● **TASK ITEM**:
Your answer should consist of each line below that includes the word "pixel".

● **EXCERPTED DATA**:
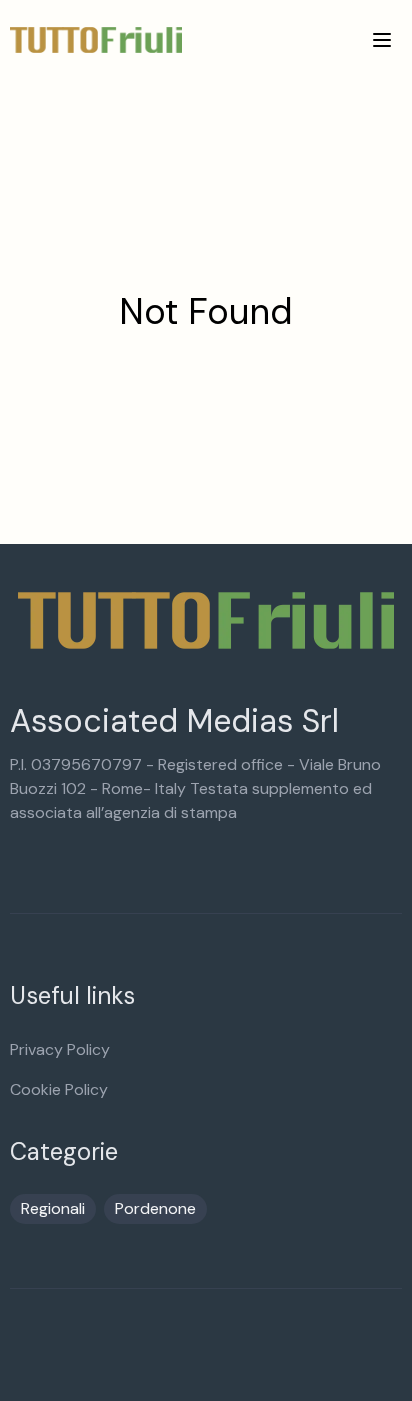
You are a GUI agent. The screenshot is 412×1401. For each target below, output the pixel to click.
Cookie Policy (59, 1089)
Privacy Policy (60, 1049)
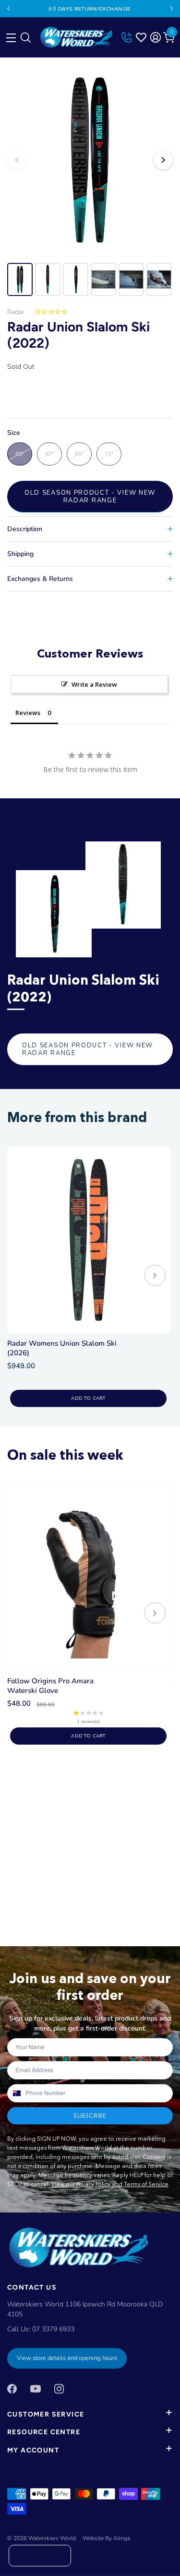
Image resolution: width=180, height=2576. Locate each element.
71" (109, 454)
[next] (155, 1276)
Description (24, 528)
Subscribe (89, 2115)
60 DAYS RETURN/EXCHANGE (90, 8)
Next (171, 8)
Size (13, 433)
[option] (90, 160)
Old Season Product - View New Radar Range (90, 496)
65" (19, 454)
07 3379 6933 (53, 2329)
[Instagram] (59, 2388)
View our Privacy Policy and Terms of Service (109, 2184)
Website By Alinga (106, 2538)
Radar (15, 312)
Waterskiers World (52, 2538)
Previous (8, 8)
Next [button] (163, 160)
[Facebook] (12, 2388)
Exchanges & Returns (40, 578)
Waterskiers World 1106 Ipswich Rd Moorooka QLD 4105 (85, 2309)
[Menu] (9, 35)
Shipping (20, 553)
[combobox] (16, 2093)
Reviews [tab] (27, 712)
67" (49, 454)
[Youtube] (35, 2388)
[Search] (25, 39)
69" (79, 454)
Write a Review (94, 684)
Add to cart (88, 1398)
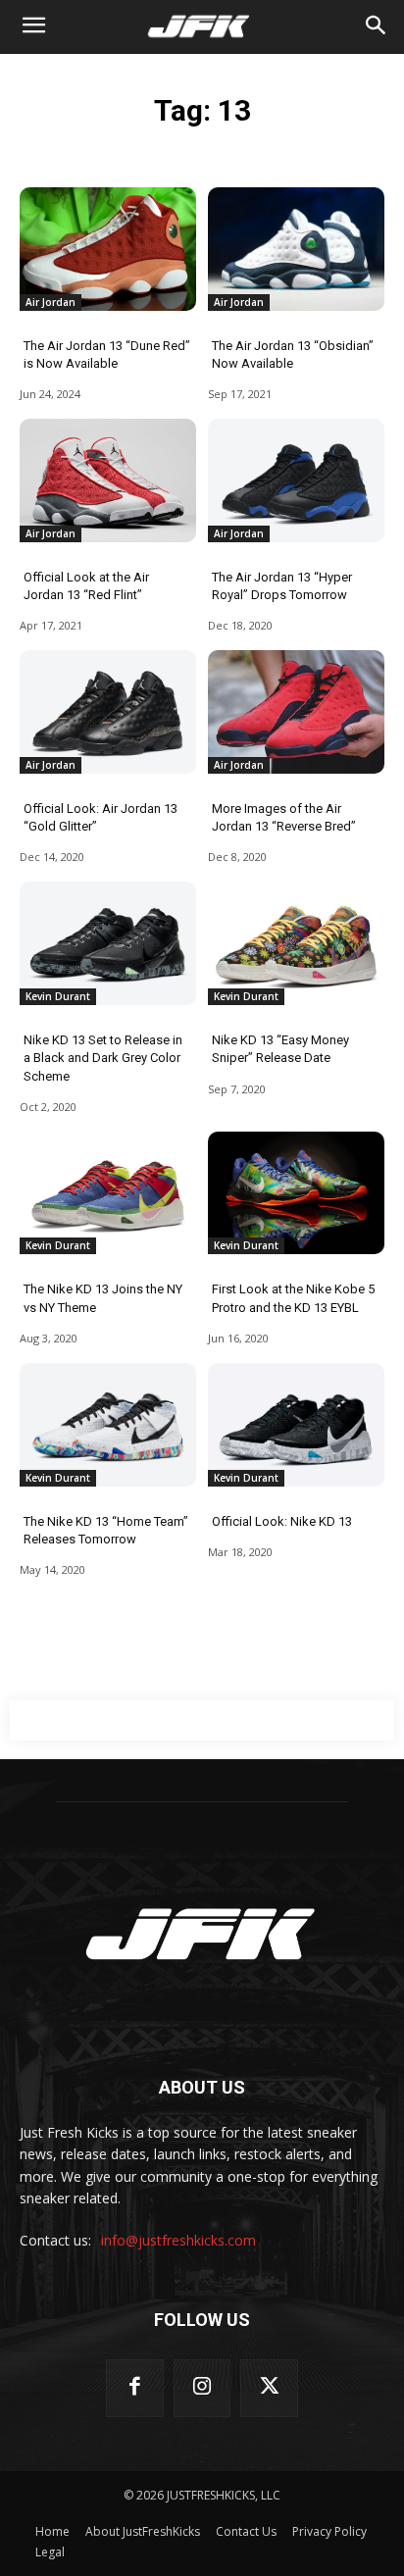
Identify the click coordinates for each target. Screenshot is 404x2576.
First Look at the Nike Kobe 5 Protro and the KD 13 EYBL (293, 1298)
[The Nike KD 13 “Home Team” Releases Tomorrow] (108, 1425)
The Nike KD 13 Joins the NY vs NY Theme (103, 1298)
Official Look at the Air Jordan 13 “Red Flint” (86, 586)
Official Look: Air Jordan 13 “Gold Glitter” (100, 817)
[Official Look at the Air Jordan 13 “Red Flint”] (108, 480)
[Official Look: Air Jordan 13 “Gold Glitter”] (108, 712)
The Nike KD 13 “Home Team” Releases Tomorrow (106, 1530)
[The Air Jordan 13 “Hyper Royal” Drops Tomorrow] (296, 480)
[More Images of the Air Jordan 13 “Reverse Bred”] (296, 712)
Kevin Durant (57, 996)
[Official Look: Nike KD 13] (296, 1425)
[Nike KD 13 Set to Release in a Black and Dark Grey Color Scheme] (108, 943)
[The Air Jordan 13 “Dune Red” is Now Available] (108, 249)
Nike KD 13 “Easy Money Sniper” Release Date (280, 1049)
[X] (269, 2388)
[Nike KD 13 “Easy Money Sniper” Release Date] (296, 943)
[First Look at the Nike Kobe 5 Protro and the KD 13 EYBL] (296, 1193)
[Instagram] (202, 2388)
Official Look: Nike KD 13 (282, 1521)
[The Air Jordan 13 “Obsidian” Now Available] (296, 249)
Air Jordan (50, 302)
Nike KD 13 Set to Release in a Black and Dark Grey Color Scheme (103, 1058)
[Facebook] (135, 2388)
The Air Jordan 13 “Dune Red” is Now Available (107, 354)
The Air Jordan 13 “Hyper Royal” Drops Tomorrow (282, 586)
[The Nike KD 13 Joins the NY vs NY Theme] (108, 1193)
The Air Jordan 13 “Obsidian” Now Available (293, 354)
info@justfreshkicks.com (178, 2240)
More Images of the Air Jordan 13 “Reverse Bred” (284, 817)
==
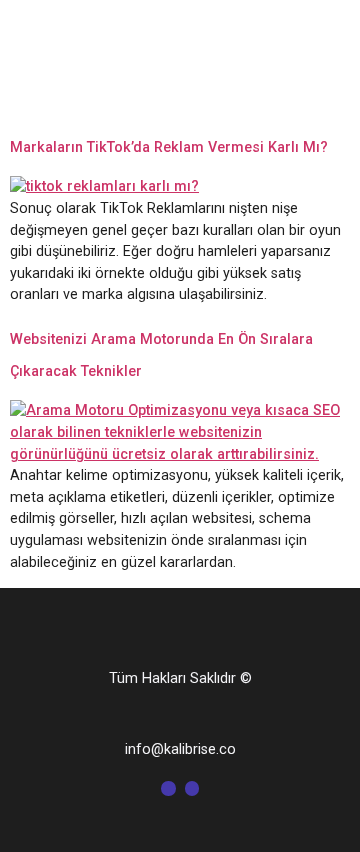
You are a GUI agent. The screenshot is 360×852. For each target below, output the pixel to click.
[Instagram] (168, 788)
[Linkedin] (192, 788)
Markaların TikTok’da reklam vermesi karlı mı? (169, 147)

● **EXPECTED OUTPUT**:
You are a GUI agent. The screenshot is 412×1401. For each target below, output the pixel to click.
You are a GUI agent. The screenshot is 360×852. For each target below, output the pixel to click.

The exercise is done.